Io credo che questo sia eticamente doveroso: imparare come il tuo atleta impara per co-costruire con lui la sua crescita. Questo non significa diventare il suo psicologo. Significa saper scegliere il canale migliore sul quale trasmettere quello che sai. Quella cosa che Stern chiama sintonizzazione, può -oserei dire- deve essere vera anche per un allenatore.
Sintonizzarsi significa prendere quello che il tuo atleta sa fare, lavorarlo e restituirglielo con un senso e potenzialità così amplificate che può diventare altro.
La relazione con la squadra meriterebbe da sola uno spazio di approfondimento.

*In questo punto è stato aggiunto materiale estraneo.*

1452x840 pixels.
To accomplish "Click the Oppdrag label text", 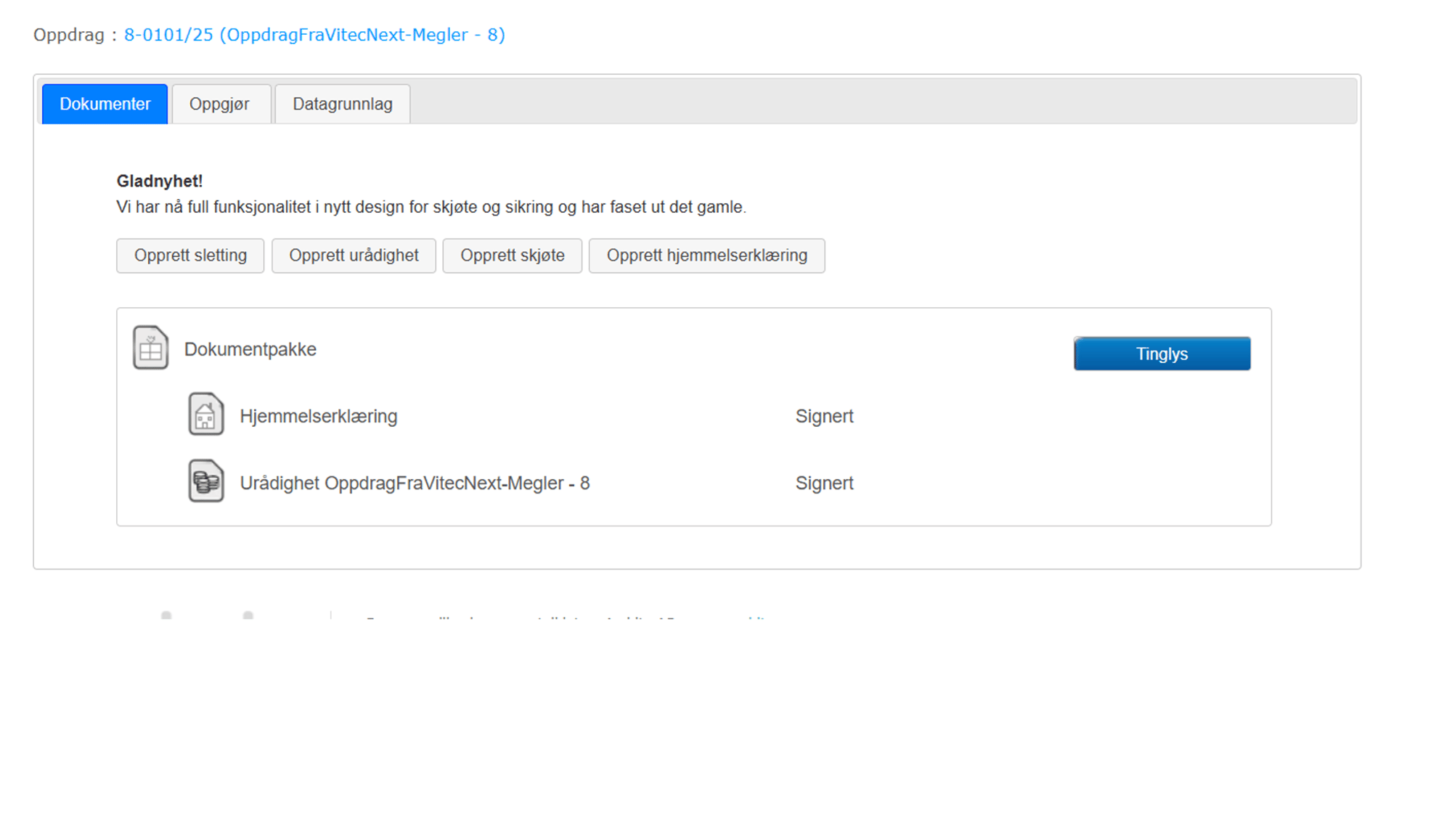I will 69,35.
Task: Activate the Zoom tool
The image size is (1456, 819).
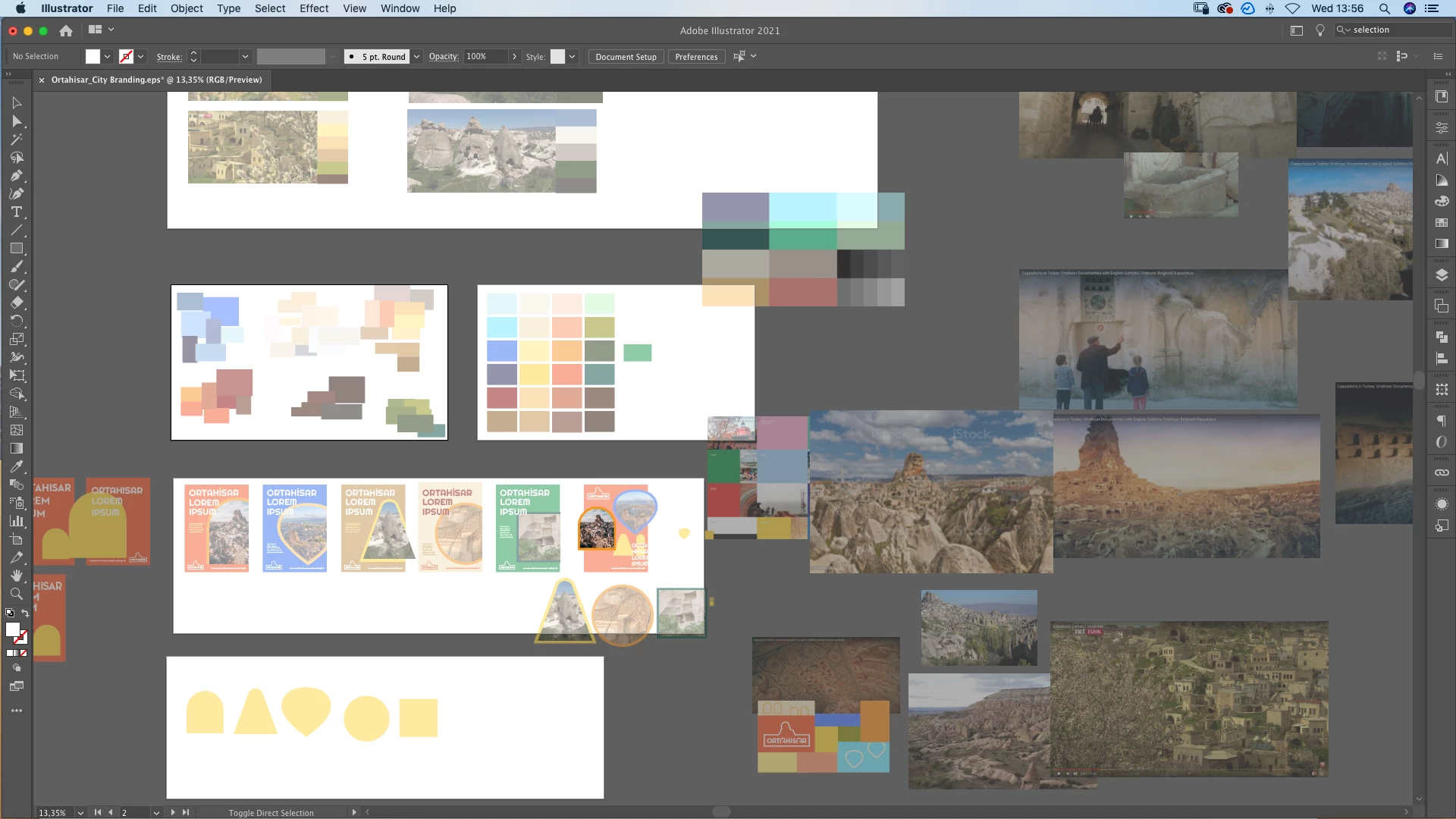Action: (17, 594)
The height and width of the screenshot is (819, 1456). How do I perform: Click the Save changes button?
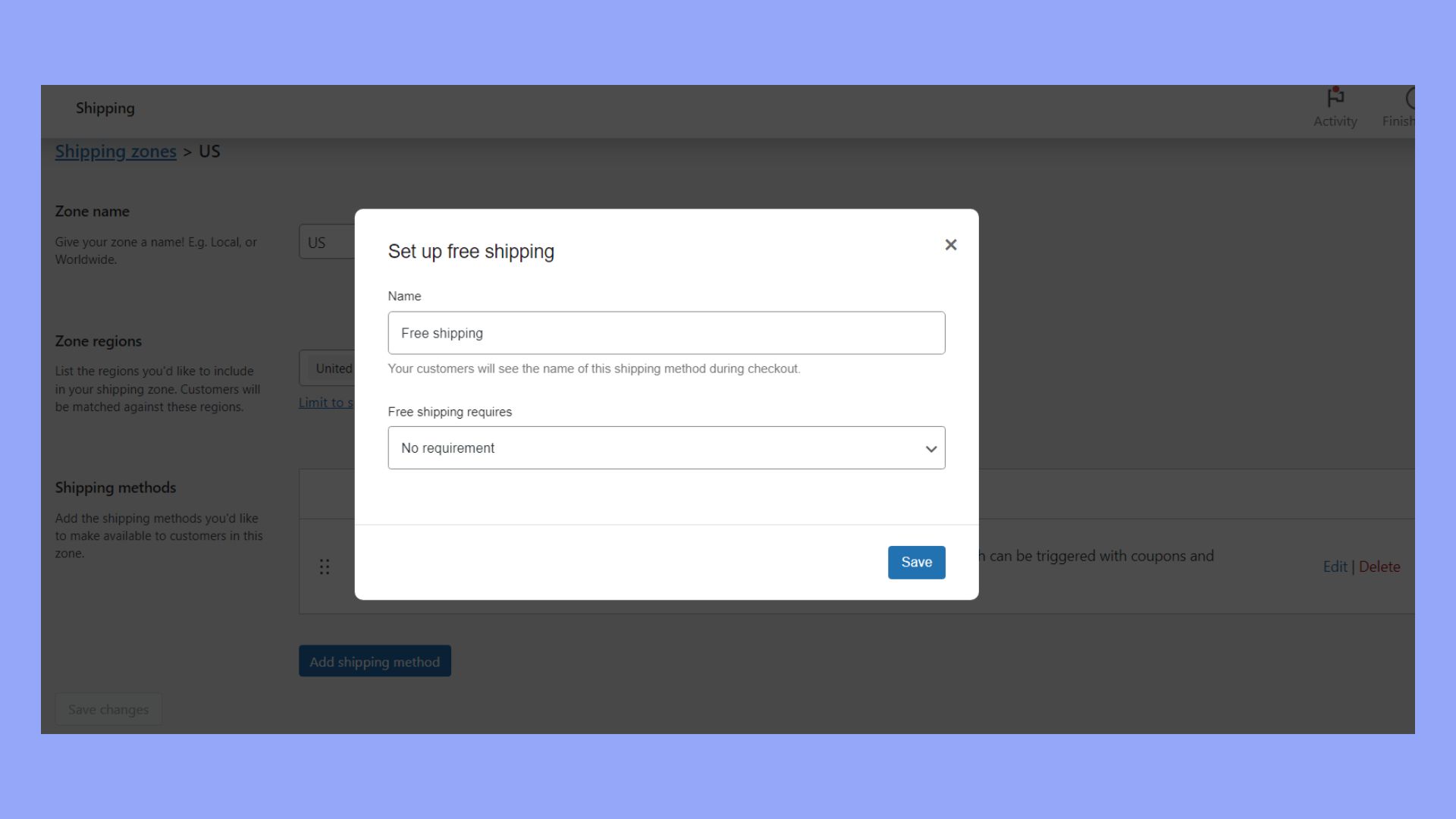click(108, 709)
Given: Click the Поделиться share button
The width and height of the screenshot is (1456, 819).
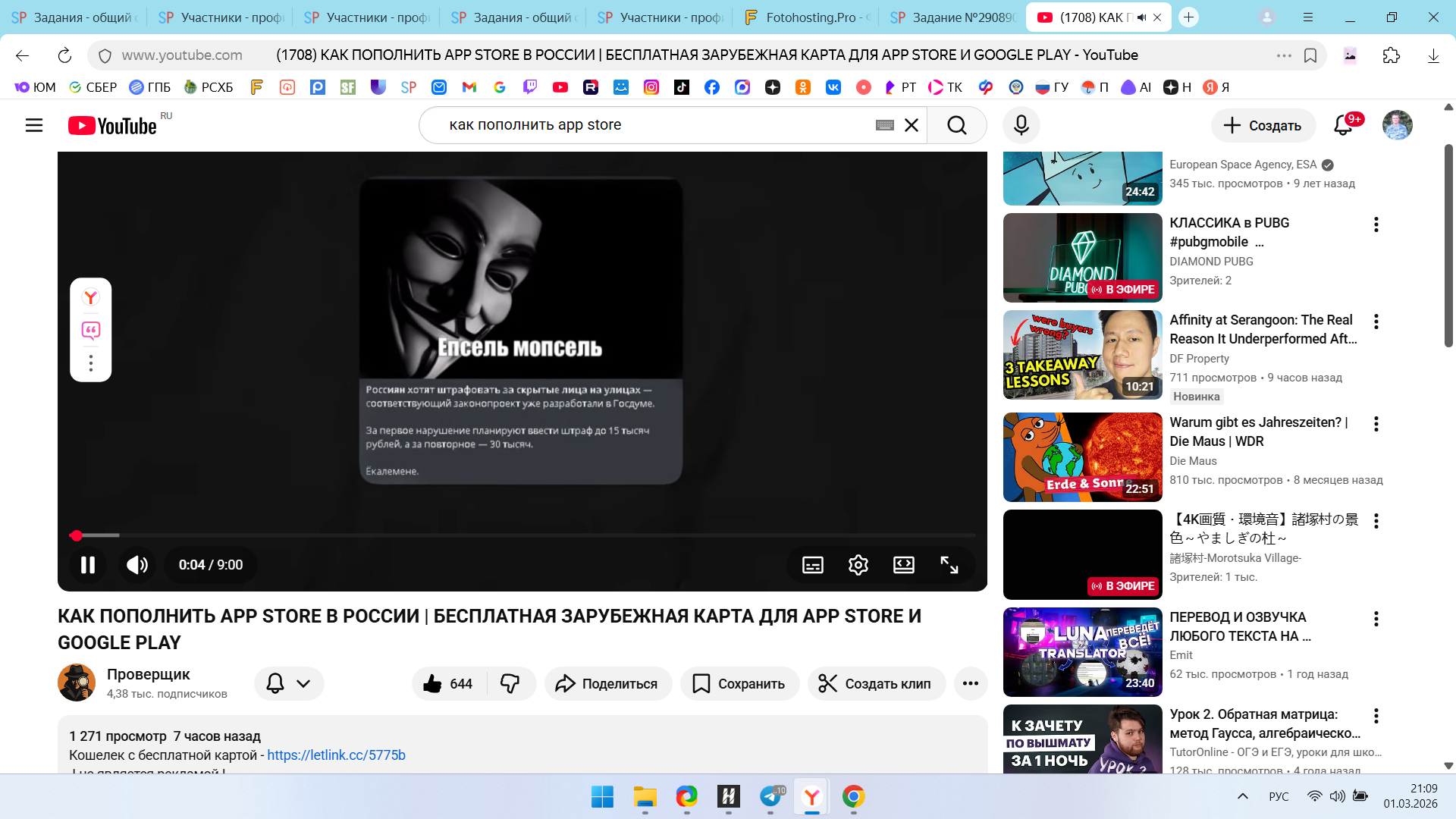Looking at the screenshot, I should pos(607,684).
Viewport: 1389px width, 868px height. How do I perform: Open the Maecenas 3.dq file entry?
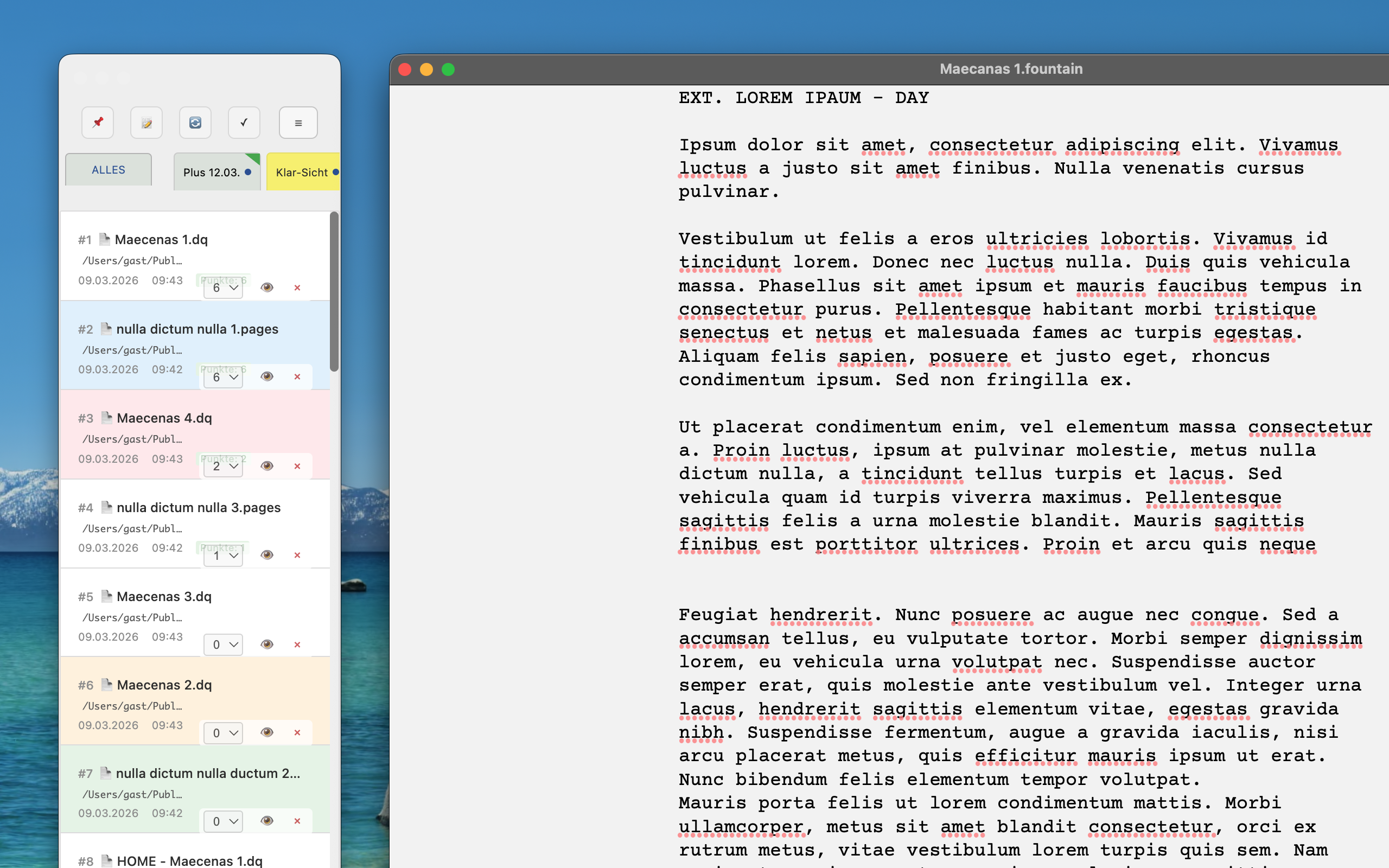(164, 596)

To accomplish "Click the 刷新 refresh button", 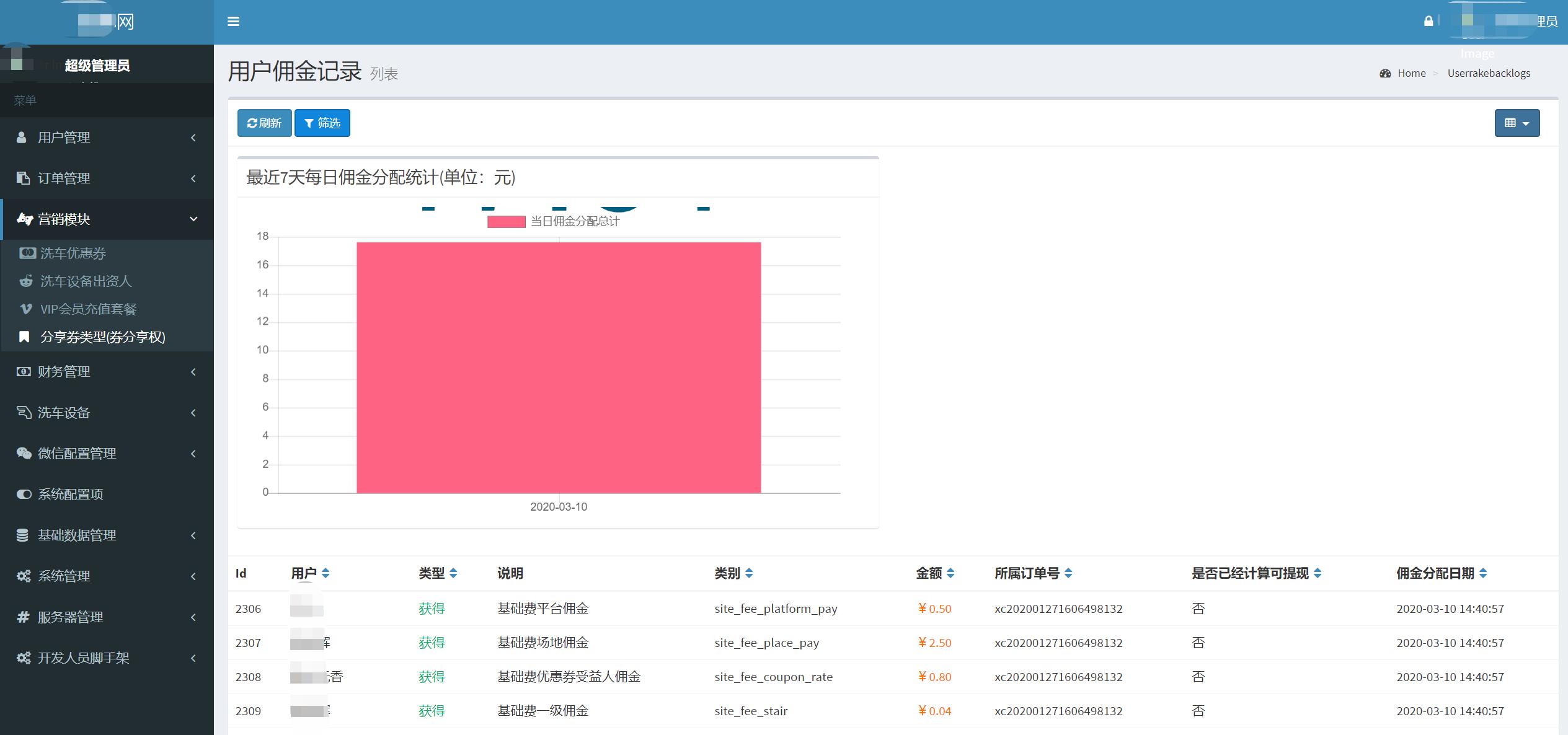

La squadra è un precipitato di tutte le individualità che la compongono elevato alla N potenza di ciascun suo membro, composta da un parte esplicita e da una implicita.
Cosa vuol dire?
Che la squadra ha una sua identità formata da tutti i suoi membri, con i propri punti di forza e punti di crescita espressi alla potenza, perché il gruppo è un potente catalizzatore di vissuti ed è costituito da ciò che si vede, ma anche da una parte che non si vede in cui riposano pensieri, emozioni e vissuti che non vengono espressi verbalmente.
Se la parte più in ombra, quel Dark Side of the Moon, non viene sufficientemente curata e attenzionata può generare storture quali le invidie, le voci di corridoio, i giudizi taglienti, il capro espiatorio, il leader antipatico, l’autoboicottaggio.
Infine, abbiamo la relazione con la disciplina che secondo me è espressa nell’etica dello sportivo.
Che tu sia un atleta o un allenatore, amare la tua disciplina profondamente ti permette di godere della bellezza di un gesto atletico curato, riuscito, perfetto, sia che esso sia tuo o della tua squadra sia che venga da un avversario.
Il fair play nasce qui, qui nasce il rispetto per l’avversario che va battuto, ma mai sconfitto, va superato ma mai avvilito, avendo come alleati la tua squadra, il tuo team, il tuo campo da gioco, le sue regole e tutta la tua creatività.
P.P. Bellini, La relazione come forma di apprendimento, 2012.